There had always been an excuse. And they had all seemed perfectly reasonable at the time. She was too busy. She was married to her job, or she wasn't looking for a serious commitment right then. Or if someone asked her if she were interested in something more casual-- that she wasn't interested in starting anything, no matter how casual it might be.

Had Henry influenced her somehow-- influenced her to make her wait for him?

It was too ridiculous, Rebecca told herself. There was no way. But... why? Why had she never once gone out with a man? Why had she gotten nearly all the way to thirty without ever having been in a serious romantic relationship with anyone?

And why had she never realized that this was strange until now?

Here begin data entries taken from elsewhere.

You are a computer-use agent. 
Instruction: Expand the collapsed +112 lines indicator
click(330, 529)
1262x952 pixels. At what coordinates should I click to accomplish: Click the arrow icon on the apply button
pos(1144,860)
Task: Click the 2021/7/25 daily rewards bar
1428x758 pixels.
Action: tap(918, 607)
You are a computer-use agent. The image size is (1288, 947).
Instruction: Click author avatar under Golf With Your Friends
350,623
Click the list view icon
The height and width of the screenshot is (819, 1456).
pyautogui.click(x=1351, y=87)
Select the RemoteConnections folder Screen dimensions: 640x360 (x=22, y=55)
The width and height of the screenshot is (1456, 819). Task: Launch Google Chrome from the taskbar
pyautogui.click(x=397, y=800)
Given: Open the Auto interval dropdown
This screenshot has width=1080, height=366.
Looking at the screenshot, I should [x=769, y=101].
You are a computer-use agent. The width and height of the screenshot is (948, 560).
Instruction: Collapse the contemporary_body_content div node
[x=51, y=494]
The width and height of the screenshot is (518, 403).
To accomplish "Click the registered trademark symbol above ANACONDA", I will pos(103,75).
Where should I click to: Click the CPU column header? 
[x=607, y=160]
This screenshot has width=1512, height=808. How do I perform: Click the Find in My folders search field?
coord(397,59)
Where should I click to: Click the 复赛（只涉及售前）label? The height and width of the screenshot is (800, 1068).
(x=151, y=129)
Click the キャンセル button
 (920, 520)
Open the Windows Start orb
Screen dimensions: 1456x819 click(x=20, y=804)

The only plausible explanation was if Henry were telling the truth; but that was too strange for Rebecca to accept. There had to be another explanation.

When she could find none, she set the question aside again-- it was too uncomfortable to dwell on for any length of time, at least as long as it went unanswered.

Having gone over some of the external (and internal) facts of her life, Rebecca next turned to looking through her external surroundings in her search.

She started at home, going through her house methodically. She found nothing out of the ordinary until she reached her wardrobe. She'd never really thought about it before until just then, when she was standing in front of it, looking at it with new eyes. But she had a lot of clothes that she never wore.

Sure, Rebecca had her set of work clothes, all impeccably tailored to make her look like a million dollars; a collection of pantsuits, blouses, skirts cut to there. Long enough to be decent and professional, but sharp enough to kill at the cutoff point where the fabric ended.

The rest of the clothes weren't like that at all-- they weren't even her style. They were a tangled collection of boots, and dresses; skirts and blouses too, but in a distinctly different style. More loose and flowing, less sharp and commanding.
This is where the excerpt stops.